Here’s an image that ought to be added to that photo library collection marked ‘GENERIC 1980s’: people “rushing” to submit their applications for shares in a soon-to-be privatised utility:
In this case, folks are “rushing” to Fleetway House in London, desperate to hand in their forms before the deadline on 28th November 1984.
It’s a fine evocation of that decade’s mania for privatisation: on the one hand, the allure of this wonderful, get-rich-quick scheme, on the other, the grubby reality of queuing on a wet street by a tatty hand-drawn sign.
The TV news used to love this kind of thing: endless shots of ordinary citizens hurrying, sometimes running, to some anonymous functional building in the capital, like they’d only just realised the deadline had come and they must, MUST, get that share application submitted if it kills them.
It was a craze that provided easy copy for journos and an easy sell for the ad agencies. Look! This thing you already own, but don’t! Now you can actually own a bit of it!
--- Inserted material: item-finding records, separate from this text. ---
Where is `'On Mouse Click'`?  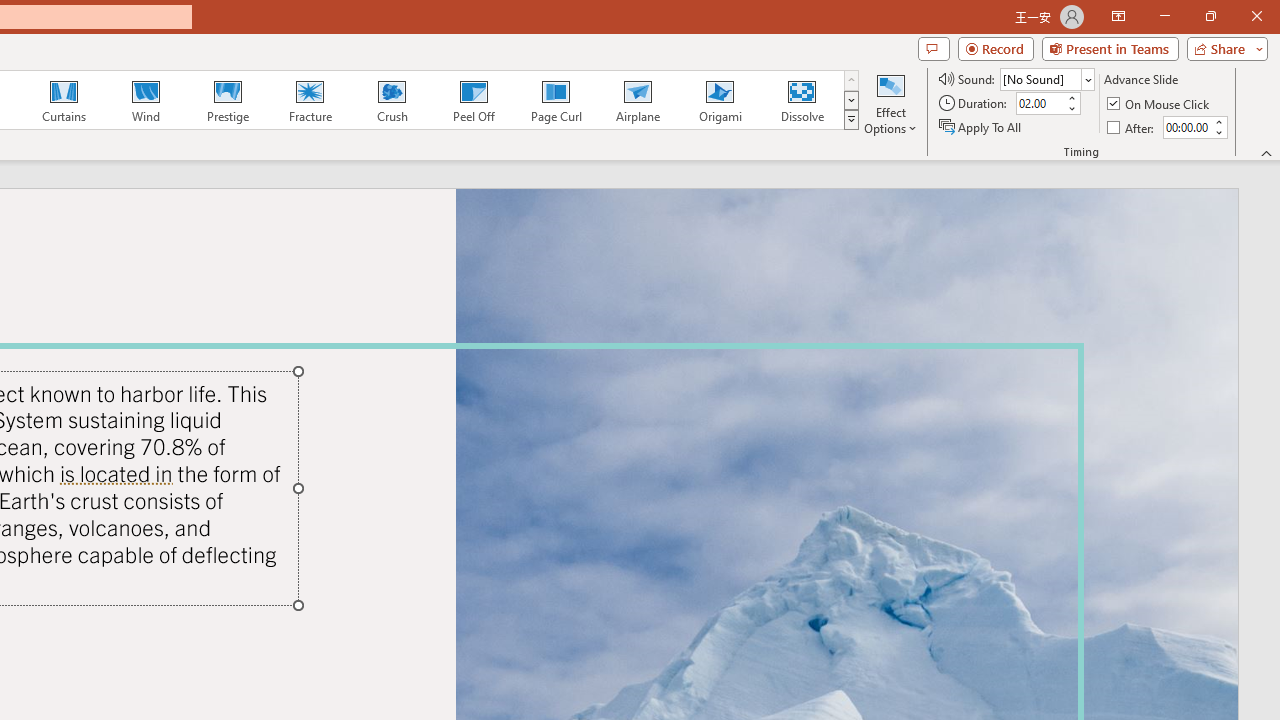 'On Mouse Click' is located at coordinates (1159, 103).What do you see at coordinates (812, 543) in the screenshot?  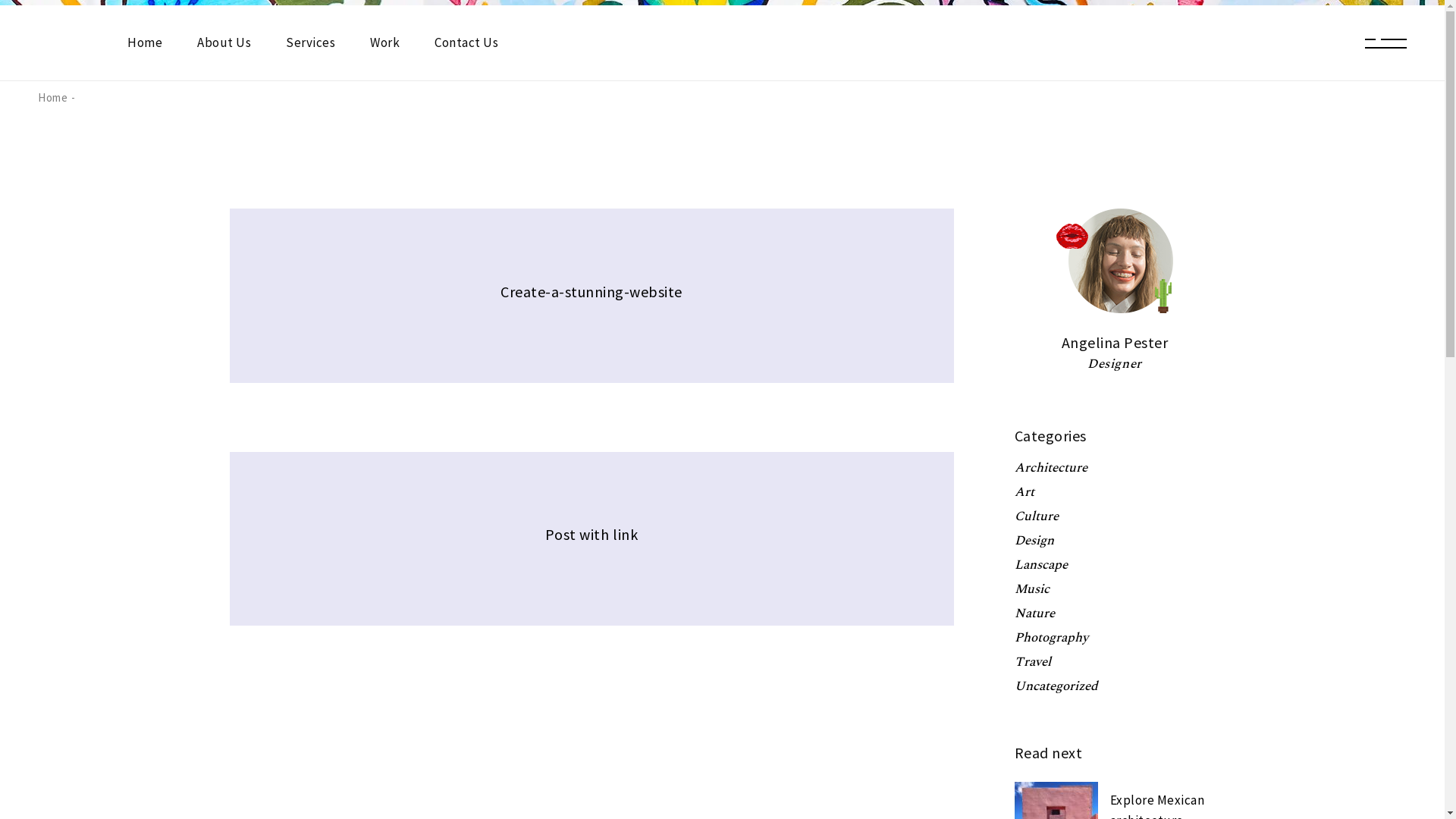 I see `'Work'` at bounding box center [812, 543].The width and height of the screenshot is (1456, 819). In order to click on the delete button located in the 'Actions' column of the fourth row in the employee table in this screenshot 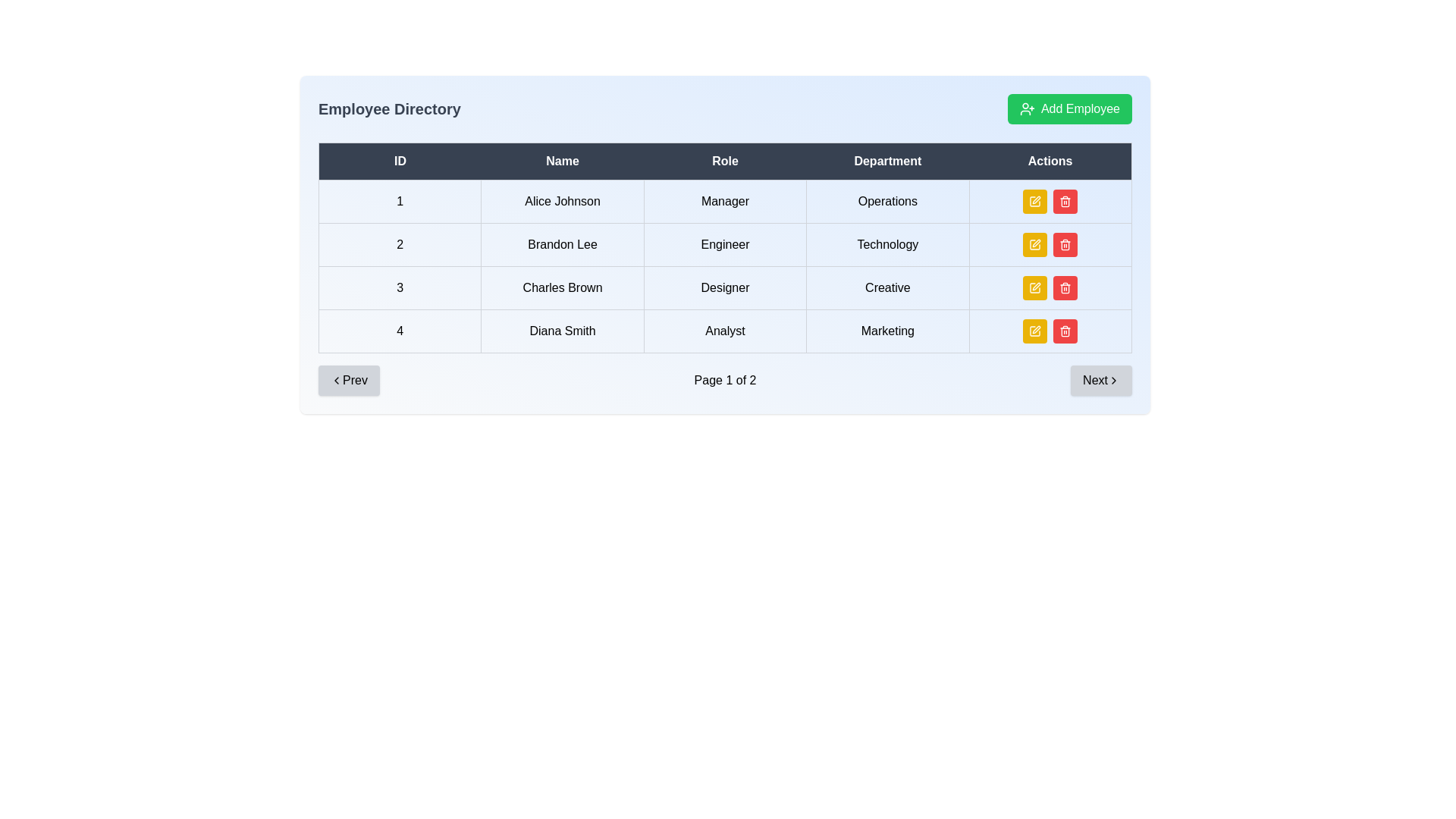, I will do `click(1065, 244)`.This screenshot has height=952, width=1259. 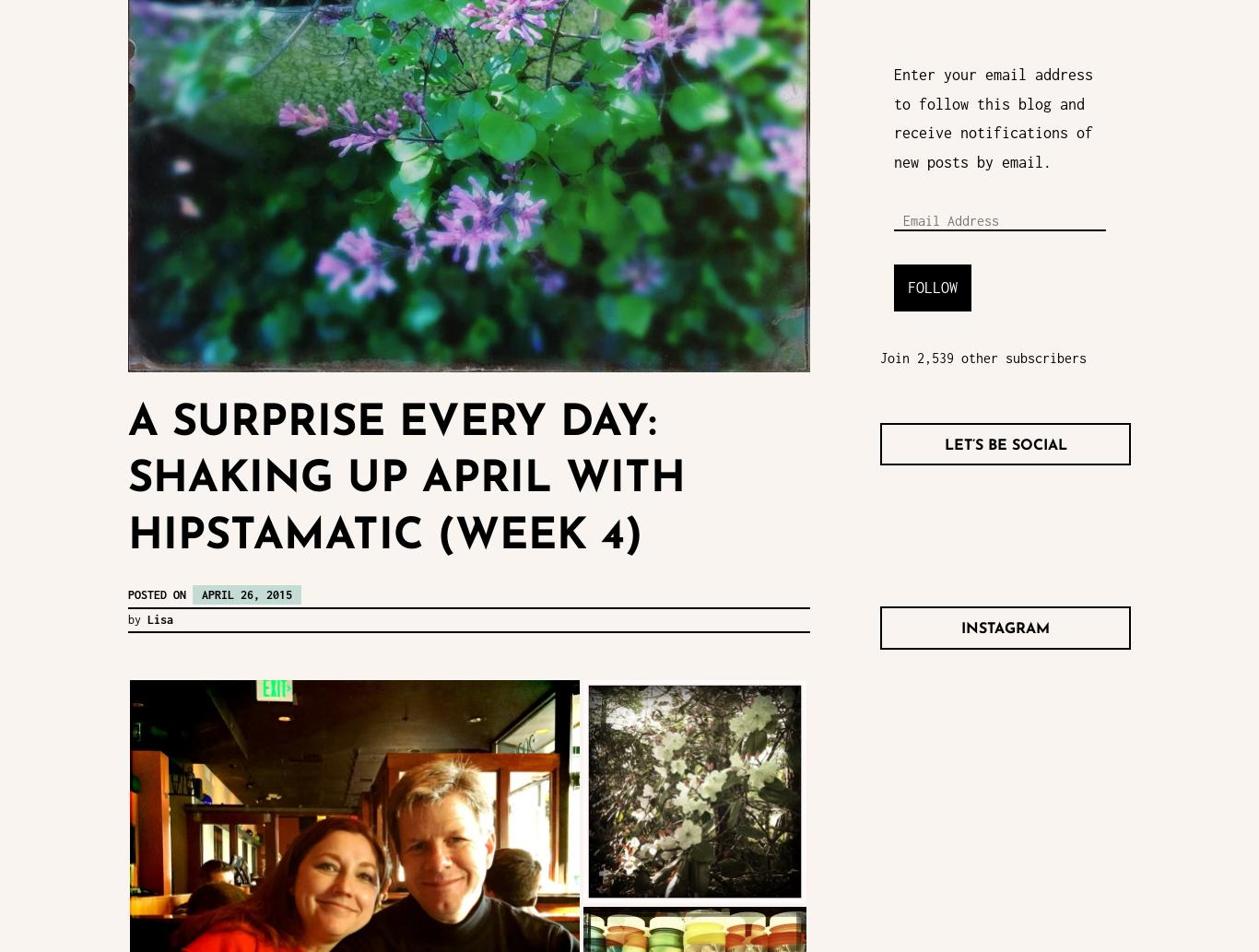 I want to click on 'A Surprise Every Day:  Shaking Up April With Hipstamatic (week 4)', so click(x=406, y=479).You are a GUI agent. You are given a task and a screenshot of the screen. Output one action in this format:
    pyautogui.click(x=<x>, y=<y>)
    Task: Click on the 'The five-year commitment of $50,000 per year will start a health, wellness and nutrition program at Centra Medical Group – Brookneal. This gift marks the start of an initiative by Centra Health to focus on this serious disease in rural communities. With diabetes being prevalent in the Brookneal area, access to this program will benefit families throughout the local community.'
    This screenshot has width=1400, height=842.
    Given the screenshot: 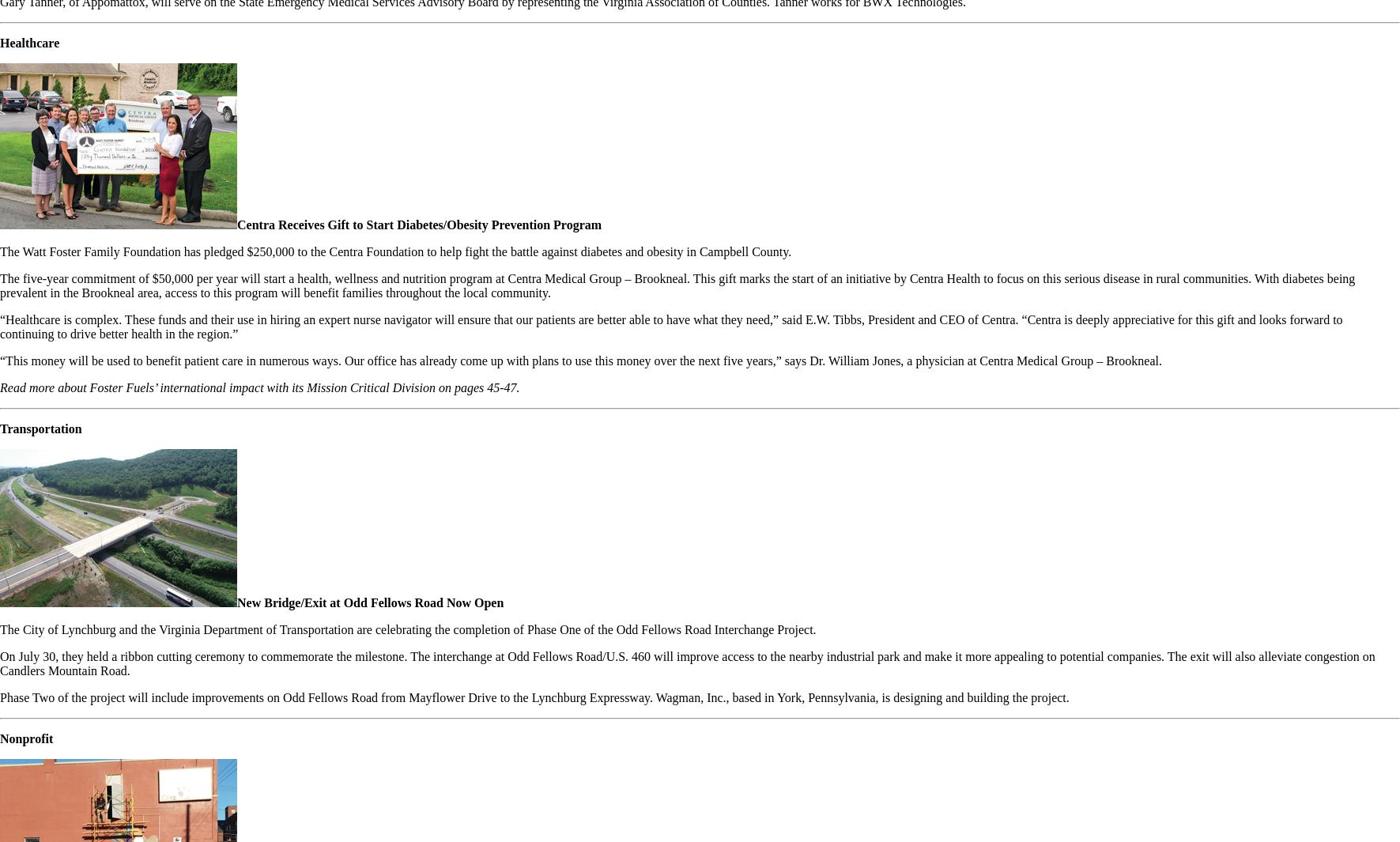 What is the action you would take?
    pyautogui.click(x=0, y=285)
    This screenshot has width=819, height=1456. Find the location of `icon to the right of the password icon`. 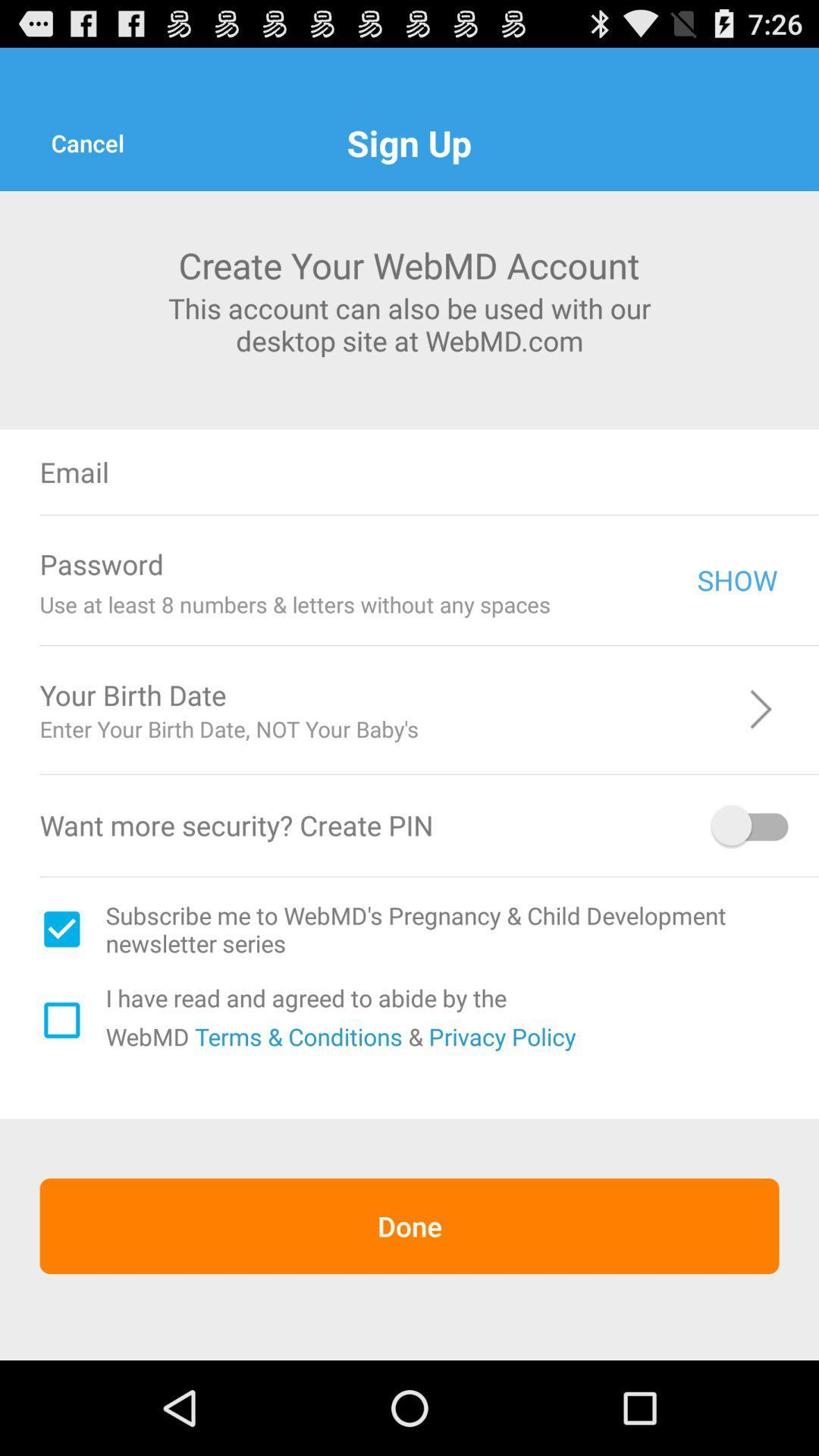

icon to the right of the password icon is located at coordinates (439, 563). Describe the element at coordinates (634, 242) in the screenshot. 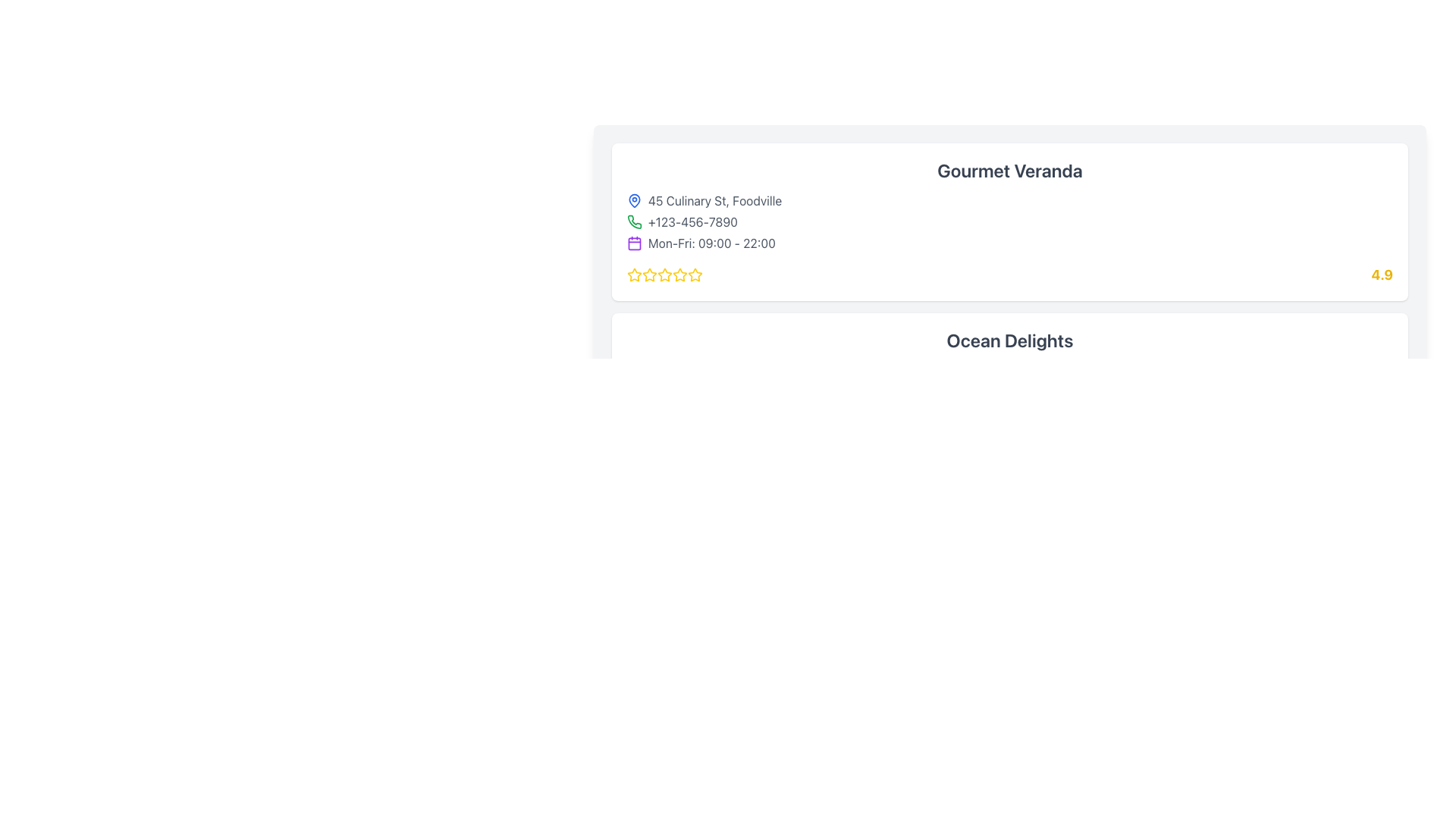

I see `the decorative element within the calendar icon, located in the lower central region of the icon, to the left of the timing details text` at that location.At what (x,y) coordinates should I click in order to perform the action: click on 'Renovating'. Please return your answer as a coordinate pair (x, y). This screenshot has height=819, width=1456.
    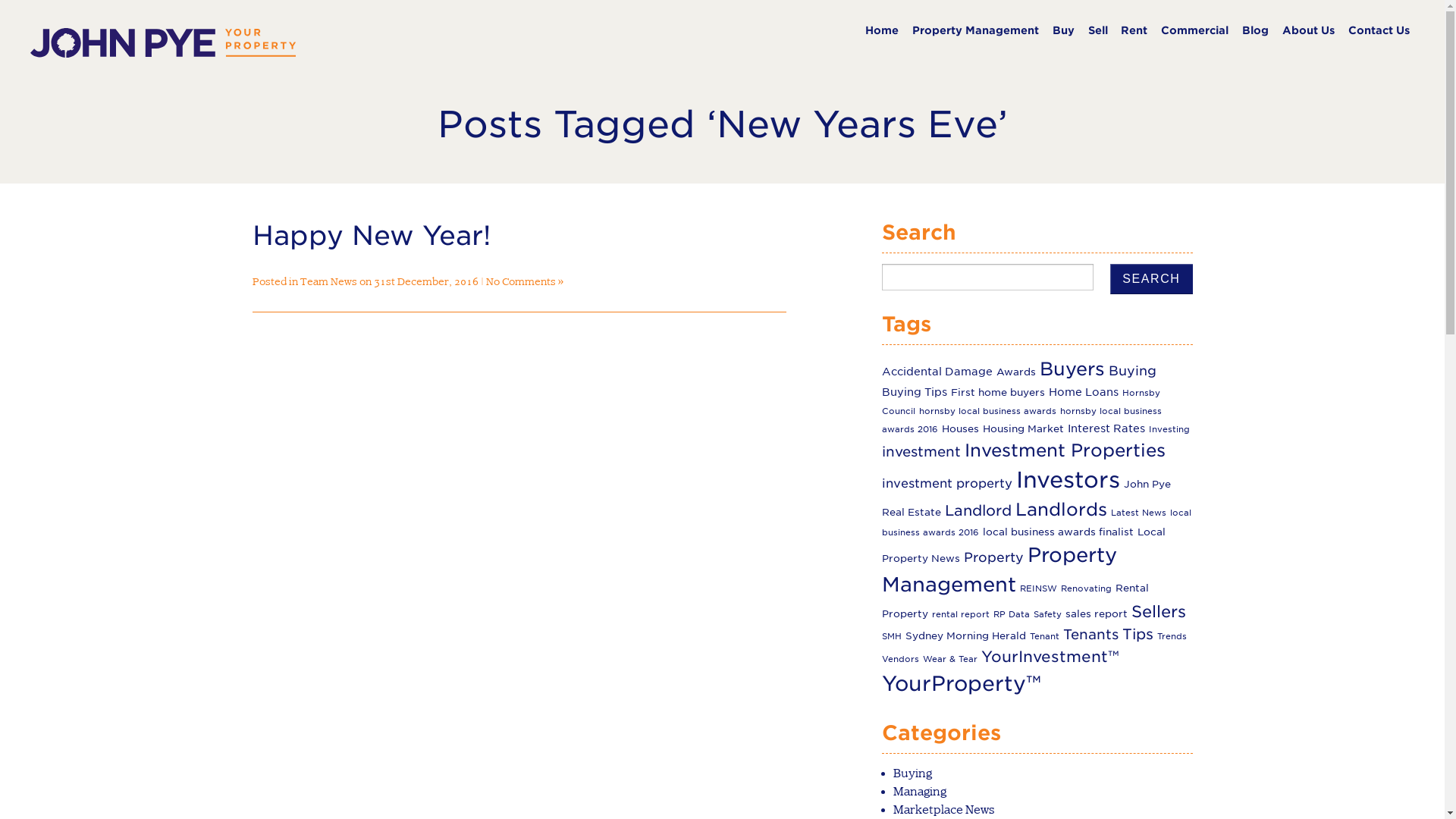
    Looking at the image, I should click on (1085, 588).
For real!
And so it went on, culminating in one of the top crossover adverts of the decade.
Playgrounds across the land, or at least in one East Midlands town, rocked to the sound of kids lamely accosting each other and asking if they’d seen Sid.
If memory serves, this whole business ended with the titular elusive gentleman being tracked to the top of a mountain, only for the hunter (and us) to be greeted with a note that read something like “Gone to buy British Gas shares”. But not before Eddie Grundy and an old woman from the 1960s had got in on the chase.
And yet despite all the publicity, there were still – handily enough for the cameras – some people who “rushed” to submit their applications hours before the deadline, in this case at a branch of NatWest in the City of London:
Gone are the hand-drawn signs, but the queue of people is the same: what Greg Dyke would call “hideously white”.
All those great sell-offs of the 80s and early 90s were meant to appeal to everyone but only seemed to ever woo about 40% of the country. A bit like the government of the day (SATIRE).
The ones that came later didn’t have the same draw either. It’s hard to remember scenes of people “rushing” to submit applications for a piece of British Rail in the mid-90s. Anyway, according to signage in most of London’s mainline stations, BR still exists. Here’s the inspiration for 20 years of jokes on Week Ending:
Meanwhile, way back in 1983, the chairman of the Central Electricity Generating Board launched a competition to find the best use for Battersea Power Station. Over 25 years later, he’s still waiting for a winner.